Who Owns Data 2.0?

We’ve been through this before. In the early days of social media and digital advertising, companies convinced us to trade small conveniences for access to our personal data. At first it was clicks, likes, and browsing habits. Soon, every search query, purchase, and location ping became part of an enormous behavioral profile-sold, shared, and optimized to drive engagement and revenue. That was Data 1.0: companies monetizing what we do.

With AI, we’re entering Data 2.0—and it runs much deeper. When we interact with these systems, we aren’t just handing over clicks and metadata. We’re handing over pieces of ourselves. Our questions, fears, creative ideas, medical concerns, financial plans, half-formed thoughts, and private reflections all flow into a model that never forgets.
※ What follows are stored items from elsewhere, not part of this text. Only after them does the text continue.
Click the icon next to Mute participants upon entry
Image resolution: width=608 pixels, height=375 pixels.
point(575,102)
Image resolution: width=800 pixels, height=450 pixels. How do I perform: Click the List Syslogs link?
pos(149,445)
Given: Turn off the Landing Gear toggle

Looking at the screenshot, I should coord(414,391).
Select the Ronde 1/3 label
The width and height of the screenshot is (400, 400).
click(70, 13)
This is more than data. It’s context-rich, high-resolution insight into who we are and how we think. It’s not just what we do, it’s who we are.
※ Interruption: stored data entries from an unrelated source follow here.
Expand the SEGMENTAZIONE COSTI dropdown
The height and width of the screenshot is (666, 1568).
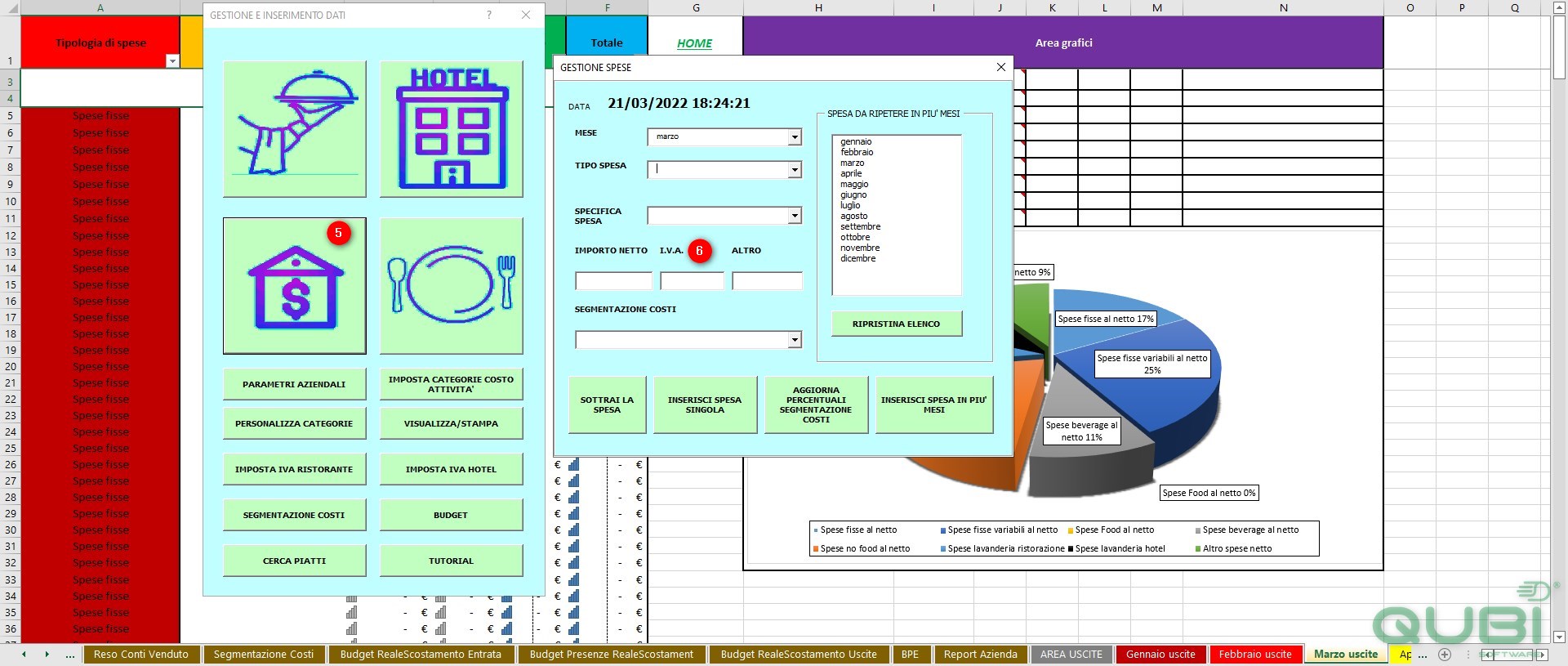pyautogui.click(x=795, y=340)
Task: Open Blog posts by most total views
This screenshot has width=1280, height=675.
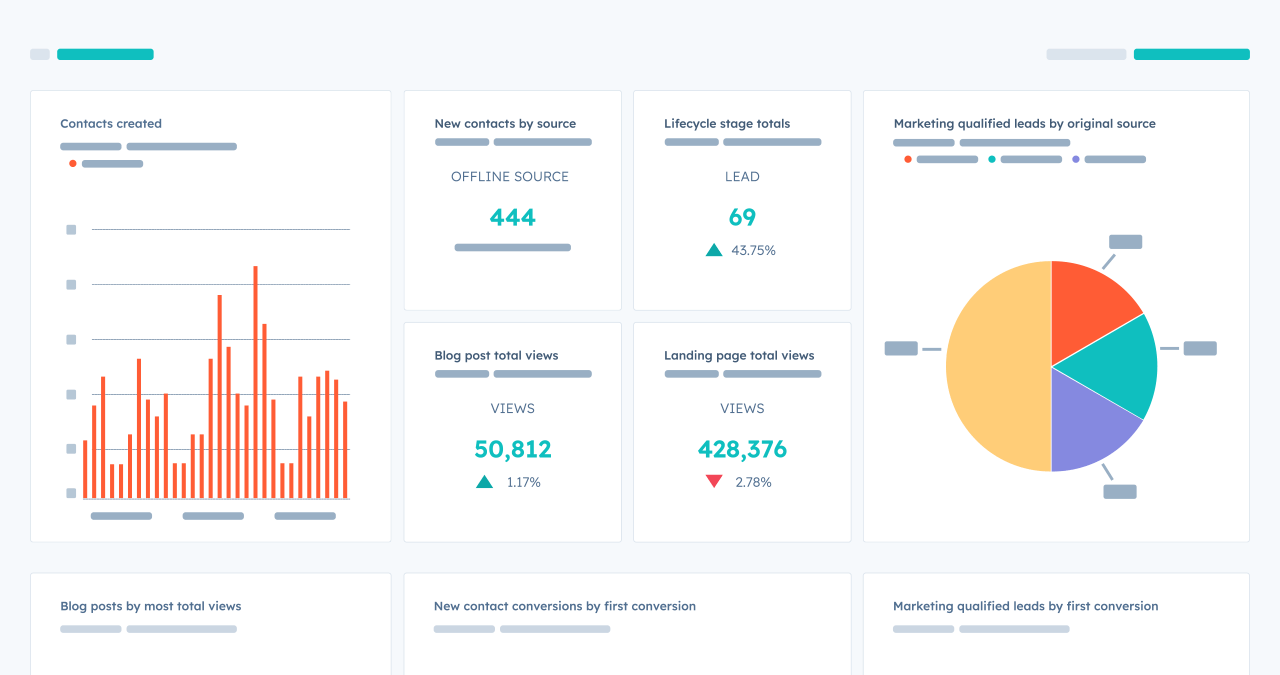Action: point(151,606)

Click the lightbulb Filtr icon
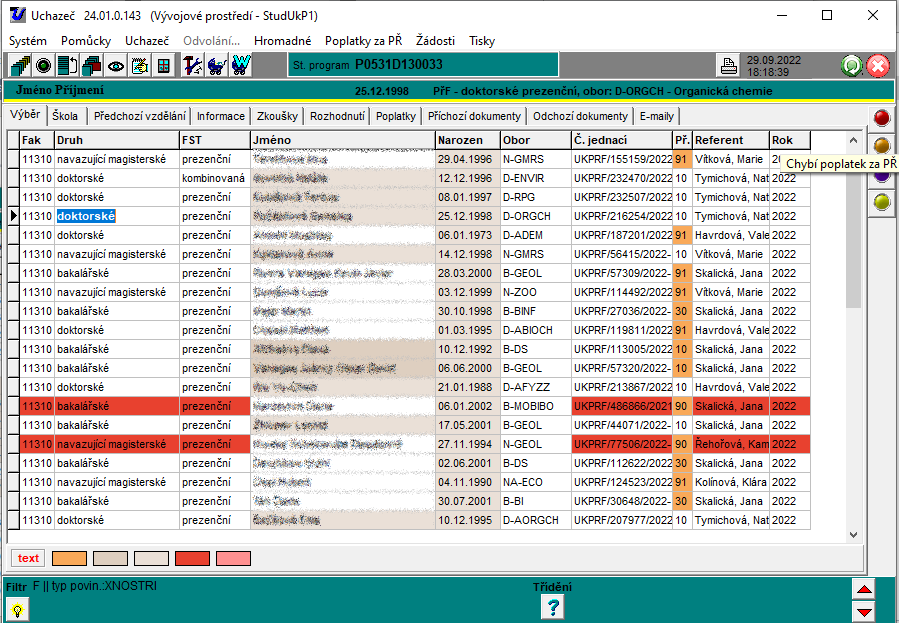point(18,609)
And that’s where the concern sharpens: if tech companies could build trillion-dollar businesses by monetizing surface-level behavioral data, what happens when they gain access to this deeper layer of human identity? The incentive to exploit it is enormous. The risk is that we’ve just opened the door to a new kind of extraction, one that doesn’t commodify our actions, but our very selves.

My Vision: Personal, Portable, and Private

Right now, when we interact with AI, the assumption is that everything we reveal belongs on someone else’s servers. That’s the deal: your questions, your history, your preferences all become part of a corporate system you don’t control. But what if that assumption were wrong? What if the baseline shifted so that you held the keys?
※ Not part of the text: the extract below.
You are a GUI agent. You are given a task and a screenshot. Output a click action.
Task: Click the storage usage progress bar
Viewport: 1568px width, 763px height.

Imagine a digital vault that you own outright. It could live locally on your own machine or in a private, encrypted cloud under your control. Inside it are the things you’d never want to casually hand over to a company: medical history, financial records, family context, creative work, and the subtle patterns of how you think. Instead of passing that directly into an AI provider’s black box, you store it in your vault.

When an AI tool needs context, you don’t hand over the vault—you hand over a key. Temporary, scoped access. Like giving a guest a smart lock code that only works once, or only for a specific room, and that you can revoke at any time. The AI gets what it needs to be helpful, but it never takes the data with it.

The technical model for this already exists in spirit. Just as OAuth became the universal way apps ask permission to access your Google or Facebook account, we could imagine a standardized “personal memory API” that lets any LLM - OpenAI, Anthropic, Mistral, or even open-source local models - request just the data it needs. You remain the gatekeeper: you can approve, deny, or edit what’s shared, and you have an audit trail of every request.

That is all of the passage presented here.